(WORK INSTRUCTION) Each line from the one with "Instruction: Go to Channel and Videos tab" through the last line below must be written out exactly. Do not copy pictures.

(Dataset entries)
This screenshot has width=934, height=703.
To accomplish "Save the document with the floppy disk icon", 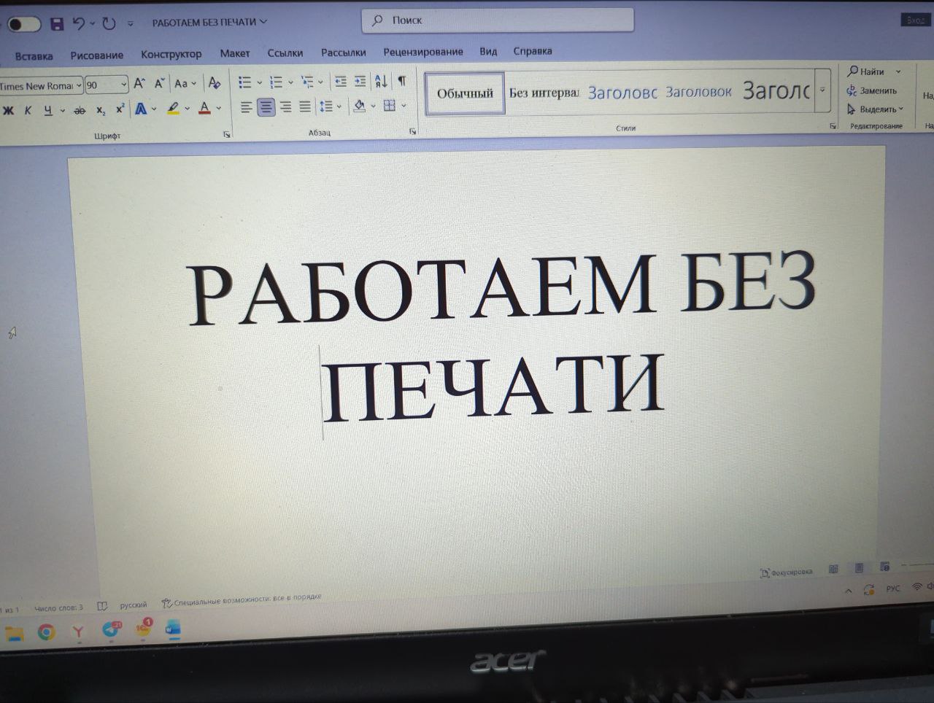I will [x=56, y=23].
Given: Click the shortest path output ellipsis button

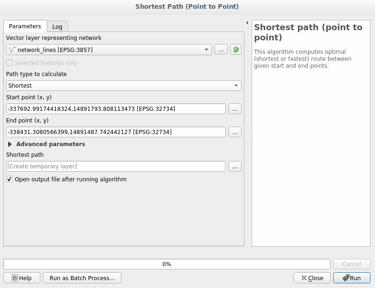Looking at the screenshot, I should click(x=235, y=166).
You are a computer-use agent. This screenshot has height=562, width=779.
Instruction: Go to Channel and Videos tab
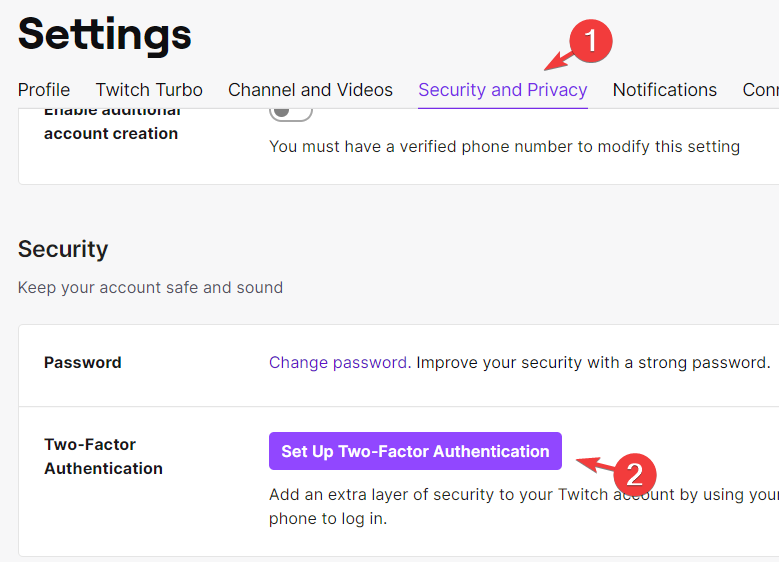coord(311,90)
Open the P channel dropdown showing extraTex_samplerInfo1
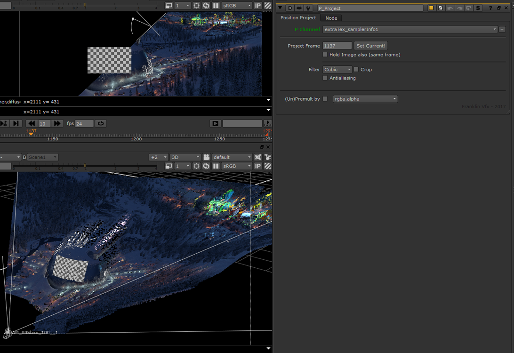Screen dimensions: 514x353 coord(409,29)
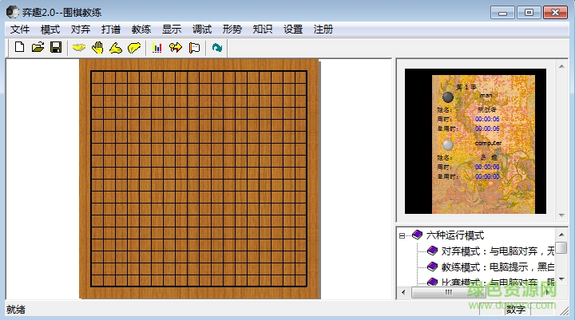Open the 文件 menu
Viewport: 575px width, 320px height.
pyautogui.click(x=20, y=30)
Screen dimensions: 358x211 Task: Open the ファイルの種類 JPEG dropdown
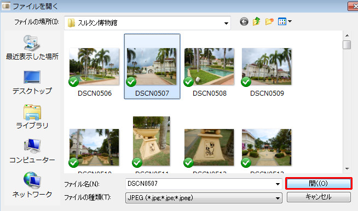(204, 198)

(ANSWER SECTION)
Instruction: Go to Channel and Videos tab
coord(311,90)
Open the P channel dropdown showing extraTex_samplerInfo1
Screen dimensions: 514x353 coord(409,29)
Open the 文件 menu
Viewport: 575px width, 320px height.
pyautogui.click(x=20, y=30)
Screen dimensions: 358x211 Task: Open the ファイルの種類 JPEG dropdown
(204, 198)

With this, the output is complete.